What to work on>
Quote every record below verbatim, leaving out the pictures.

Entries drawn from a collection>
◇ ◇ ◇ ◇

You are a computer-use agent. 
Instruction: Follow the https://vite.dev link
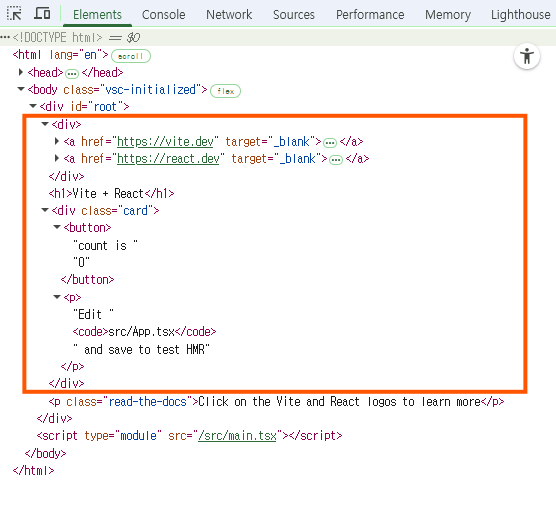[165, 142]
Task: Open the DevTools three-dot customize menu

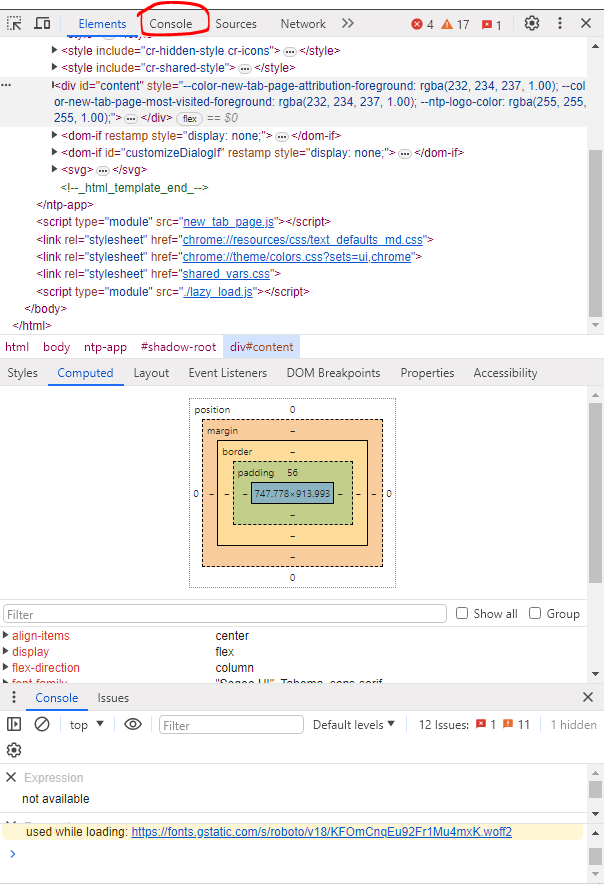Action: [559, 23]
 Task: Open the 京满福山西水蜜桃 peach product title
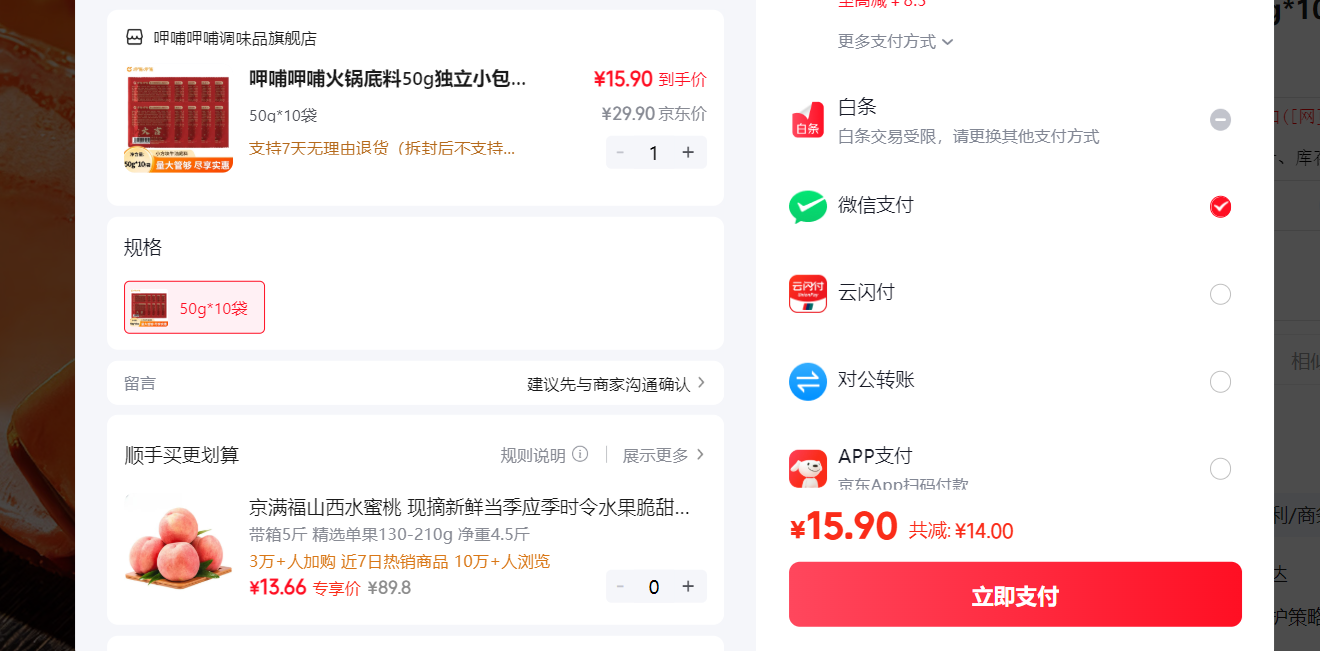(x=469, y=507)
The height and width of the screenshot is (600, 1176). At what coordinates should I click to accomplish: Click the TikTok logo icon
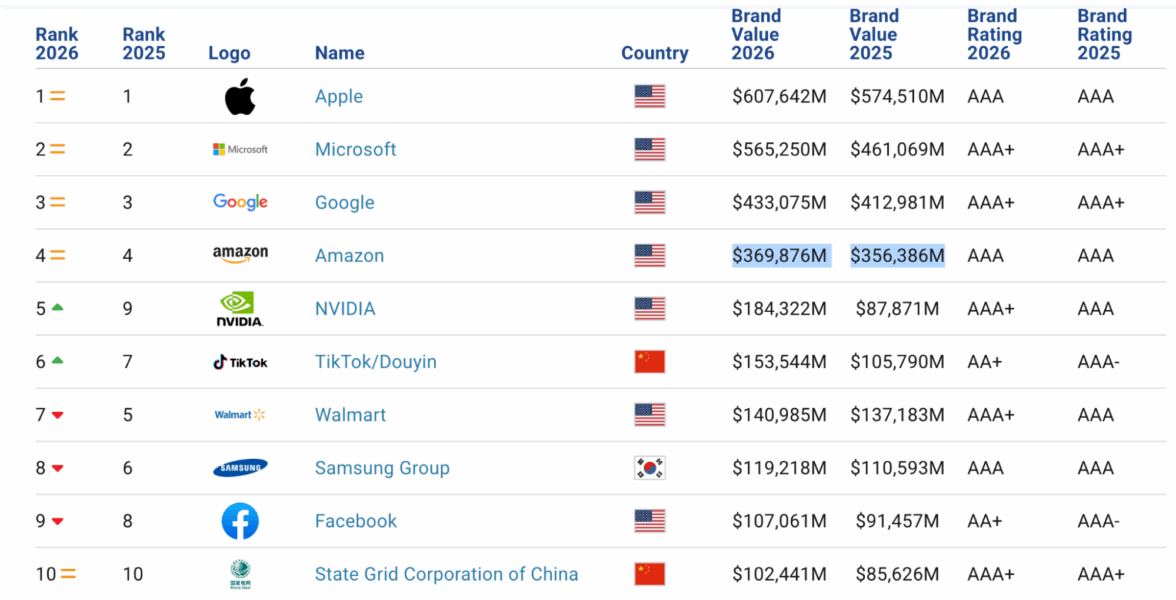point(240,362)
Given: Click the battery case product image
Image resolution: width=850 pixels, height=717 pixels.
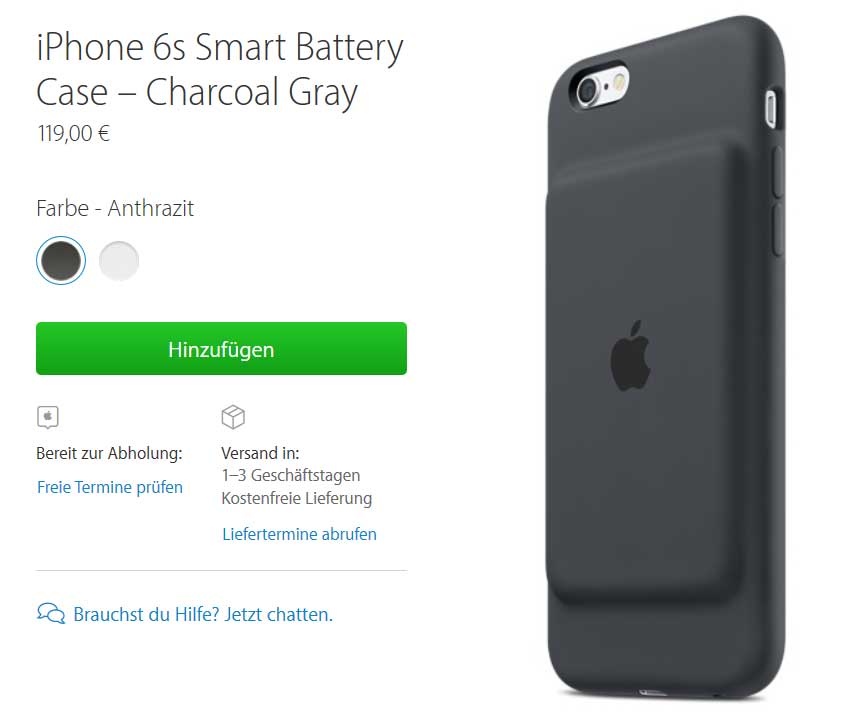Looking at the screenshot, I should (x=666, y=358).
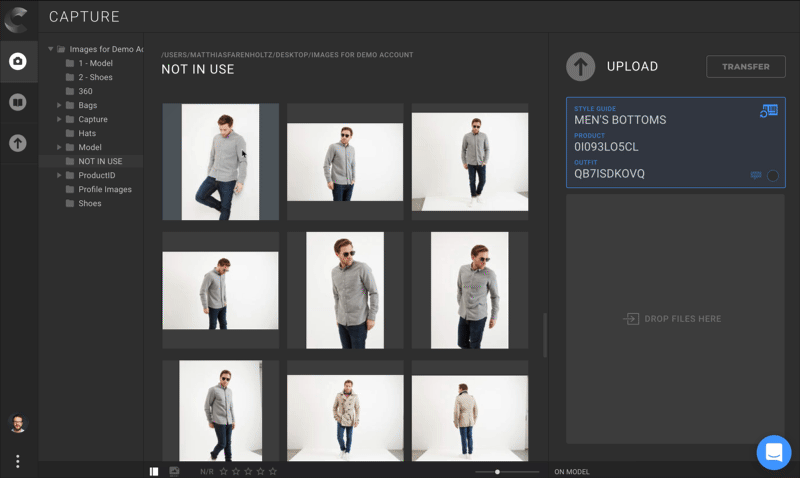Click the user profile avatar
800x478 pixels.
(18, 424)
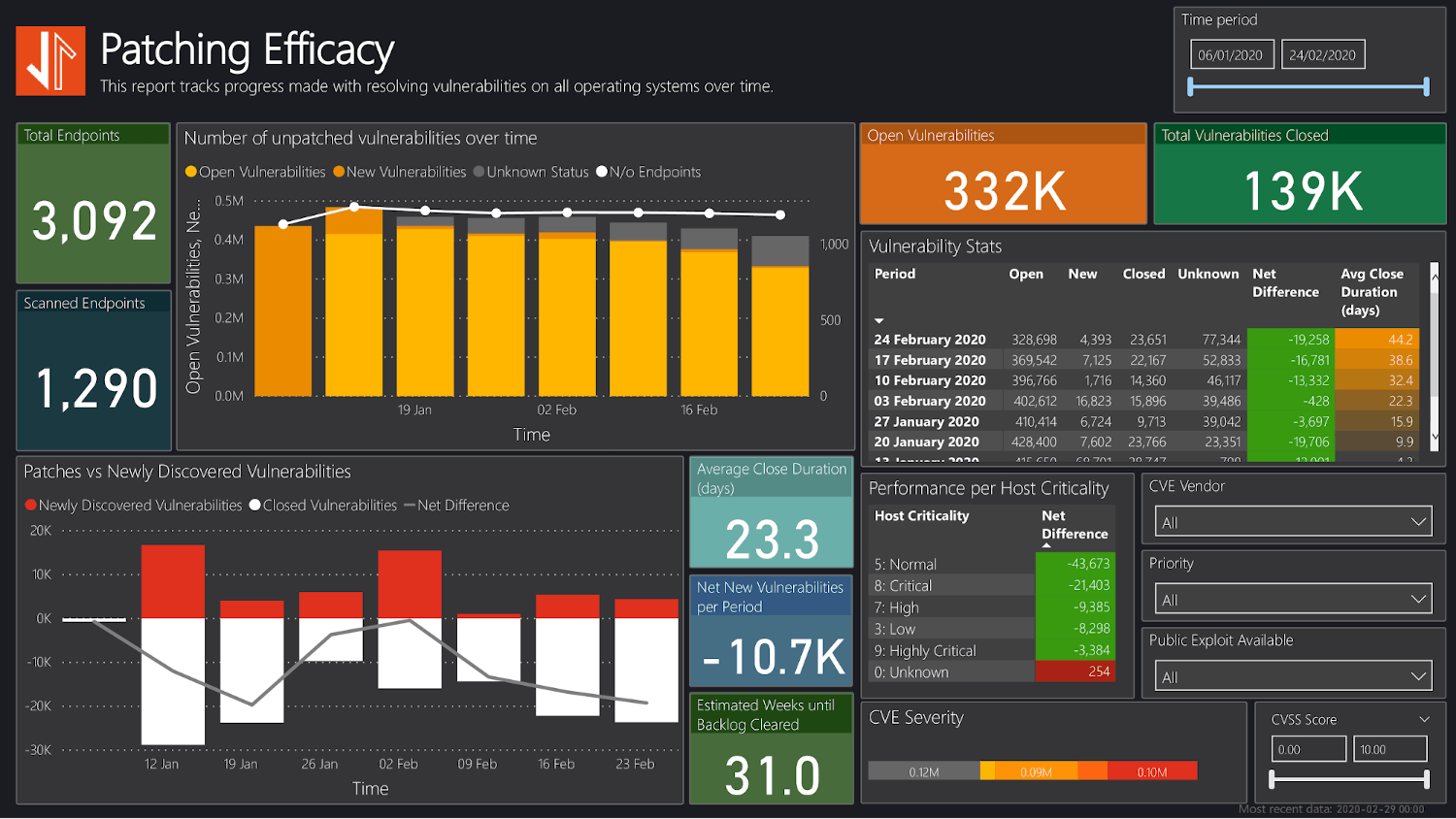Image resolution: width=1456 pixels, height=819 pixels.
Task: Sort the table by the Closed column header
Action: 1143,274
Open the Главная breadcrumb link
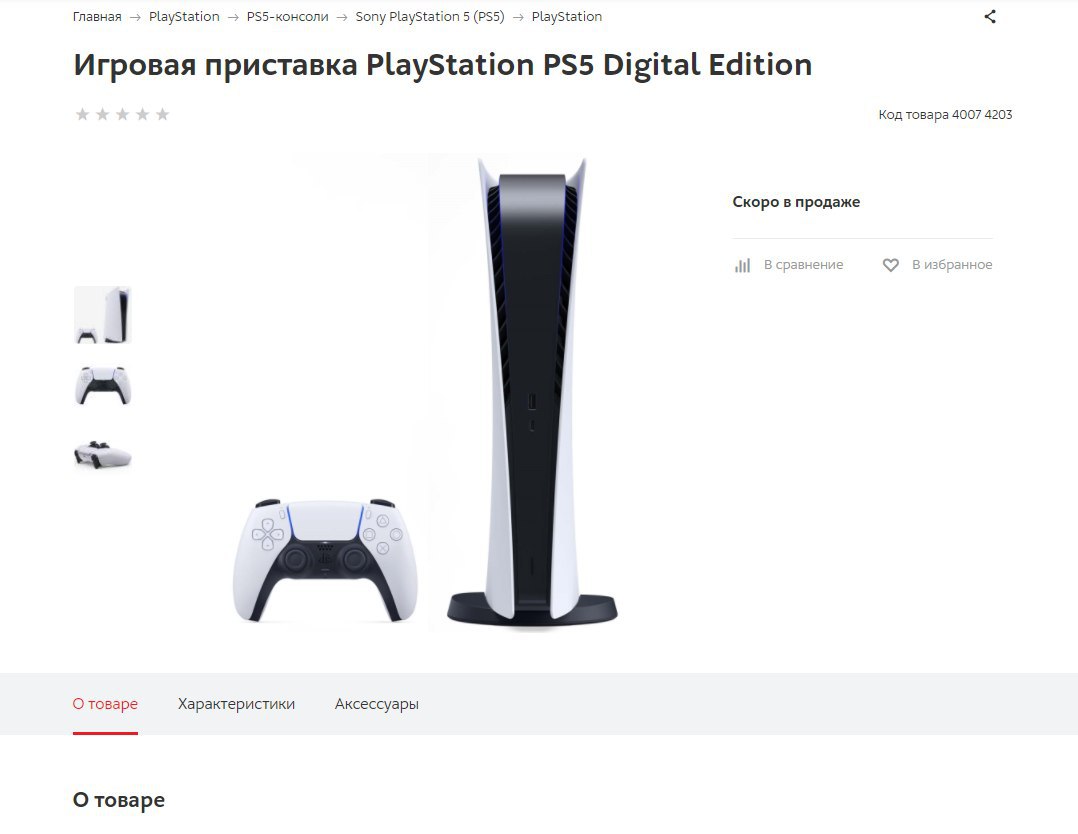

◇ ◇ ◇ ◇

Task solution>
You are a computer-use agent. 
Instruction: Follow the https://vite.dev link
[165, 142]
Task: Open the DevTools three-dot customize menu

Action: [559, 23]
 Task: Open the 京满福山西水蜜桃 peach product title
(x=469, y=507)
The height and width of the screenshot is (600, 1176). At what coordinates should I click to accomplish: Click the TikTok logo icon
point(240,362)
Given: Click the battery case product image
Image resolution: width=850 pixels, height=717 pixels.
Looking at the screenshot, I should (x=666, y=358).
Click the user profile avatar
800x478 pixels.
(18, 424)
Image resolution: width=1456 pixels, height=819 pixels.
Task: Sort the table by the Closed column header
Action: 1143,274
Open the Главная breadcrumb link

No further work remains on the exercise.